U.S.: FTC Orders Epic Games to Pay Back Users $245 Million
The Federal Trade Commission (FTC) finalized Tuesday its order for Epic Games to pay back US$245 million to its consumers who were tricked by the video game developer into making unwanted purchases.
Epic Games, the developer behind the widely popular Fortnite and Gears of War franchises, was deemed to have duped its users into making in-game purchases with real money without their knowledge. The company also facilitated a process by which minors could rack up unauthorized charges without their parents’ consent.
The case marks yet another blackeye for the video game industry, in which developers have often preyed upon their users’ desire for in-game exclusives and features that would otherwise require hundreds of hours of time spent playing to earn with in-game currency.
Fortnite is an online multiplayer game that, while free to download, turns a profit by charging users for in-game aesthetics such as costumes and dance moves.
The game boasts more than 400 million players worldwide; with its distinct visuals and 100-player battle royale action mode being credited for its ability to draw in users across all demographics.
But, according to the FTC, an Epic Games’ “counterintuitive, inconsistent, and confusing button configuration led players to incur unwanted charges based on the press of a single button.”
In its order, the trade commission ruled that Epic Games’ confusing purchase system charged consumers for in-game items “without first obtaining their express informed consent.”
Children are particularly susceptible to such pitfalls, approving whatever message appears on screen without considering it so they can get back into the game as quickly as possible.
Parental consent was also a feature Epic Games did not implement into Fornite’s in-game store, allowing children to rack up multiple purchases with real world money at the press of a single button, all without their parents’ knowledge.

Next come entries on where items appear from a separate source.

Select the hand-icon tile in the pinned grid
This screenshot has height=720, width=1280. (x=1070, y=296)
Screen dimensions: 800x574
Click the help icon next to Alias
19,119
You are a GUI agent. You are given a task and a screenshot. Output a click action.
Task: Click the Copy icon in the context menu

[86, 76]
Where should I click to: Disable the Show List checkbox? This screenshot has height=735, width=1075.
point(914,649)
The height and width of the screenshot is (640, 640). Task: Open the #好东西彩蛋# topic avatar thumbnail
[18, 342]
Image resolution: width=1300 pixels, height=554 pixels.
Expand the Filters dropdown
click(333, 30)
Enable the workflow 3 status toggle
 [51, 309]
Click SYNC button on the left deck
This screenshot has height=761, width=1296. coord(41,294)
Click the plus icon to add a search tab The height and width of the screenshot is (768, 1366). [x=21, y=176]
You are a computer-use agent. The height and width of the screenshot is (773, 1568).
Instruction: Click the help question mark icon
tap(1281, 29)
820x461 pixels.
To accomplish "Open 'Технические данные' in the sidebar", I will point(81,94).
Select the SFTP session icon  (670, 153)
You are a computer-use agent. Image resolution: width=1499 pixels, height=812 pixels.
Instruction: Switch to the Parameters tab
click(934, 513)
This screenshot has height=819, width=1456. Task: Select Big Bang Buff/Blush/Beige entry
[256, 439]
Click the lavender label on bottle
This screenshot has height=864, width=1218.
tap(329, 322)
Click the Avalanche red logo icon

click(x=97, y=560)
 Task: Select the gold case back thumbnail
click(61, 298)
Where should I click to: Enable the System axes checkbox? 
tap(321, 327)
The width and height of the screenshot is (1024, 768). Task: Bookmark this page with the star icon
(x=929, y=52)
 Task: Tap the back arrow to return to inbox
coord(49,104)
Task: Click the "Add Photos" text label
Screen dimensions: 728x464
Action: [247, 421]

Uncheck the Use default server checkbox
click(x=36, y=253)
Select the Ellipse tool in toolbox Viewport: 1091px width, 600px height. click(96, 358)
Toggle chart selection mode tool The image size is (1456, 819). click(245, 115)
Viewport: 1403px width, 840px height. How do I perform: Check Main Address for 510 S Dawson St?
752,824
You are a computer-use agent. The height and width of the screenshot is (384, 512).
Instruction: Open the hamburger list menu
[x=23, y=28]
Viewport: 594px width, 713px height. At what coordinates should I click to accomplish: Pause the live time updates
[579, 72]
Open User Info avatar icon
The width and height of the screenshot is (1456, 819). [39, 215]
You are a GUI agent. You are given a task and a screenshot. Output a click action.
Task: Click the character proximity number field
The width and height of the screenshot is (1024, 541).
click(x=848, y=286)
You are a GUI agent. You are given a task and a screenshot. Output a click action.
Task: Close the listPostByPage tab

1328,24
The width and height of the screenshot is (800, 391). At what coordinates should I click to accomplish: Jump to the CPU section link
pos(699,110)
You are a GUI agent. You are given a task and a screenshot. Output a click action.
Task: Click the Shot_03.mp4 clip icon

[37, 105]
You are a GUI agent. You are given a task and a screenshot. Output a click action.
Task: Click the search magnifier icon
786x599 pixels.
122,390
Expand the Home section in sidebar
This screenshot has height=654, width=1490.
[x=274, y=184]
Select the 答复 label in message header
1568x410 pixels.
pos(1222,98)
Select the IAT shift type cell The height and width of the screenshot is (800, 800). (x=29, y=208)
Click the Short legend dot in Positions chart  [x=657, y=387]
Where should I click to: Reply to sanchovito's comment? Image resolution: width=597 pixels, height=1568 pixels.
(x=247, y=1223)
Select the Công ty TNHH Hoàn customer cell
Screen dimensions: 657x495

And in cases where users realized they had been charged and then disputed it with their credit card provider, the video game developer proceeded to ban them from their accounts and any previously paid-for content, the FTC said.
“Epic put children and teens at risk through its lax privacy practices, and cost consumers millions in illegal charges through its use of dark patterns,” Samuel Levine, Director of the FTC’s Bureau of Consumer Protection said back in December 2022. “Under the proposed orders announced today, the company will be required to change its default settings, return millions to consumers, and pay a record-breaking penalty for its privacy abuses.”
The video game developer has since stated that it has “restored thousands of accounts that were banned due to reported chargebacks under our previous policy” and that it has also created a new system by which “players under 13, or their country’s age of digital consent” can play where purchases are disabled without their parents’ expressed consent.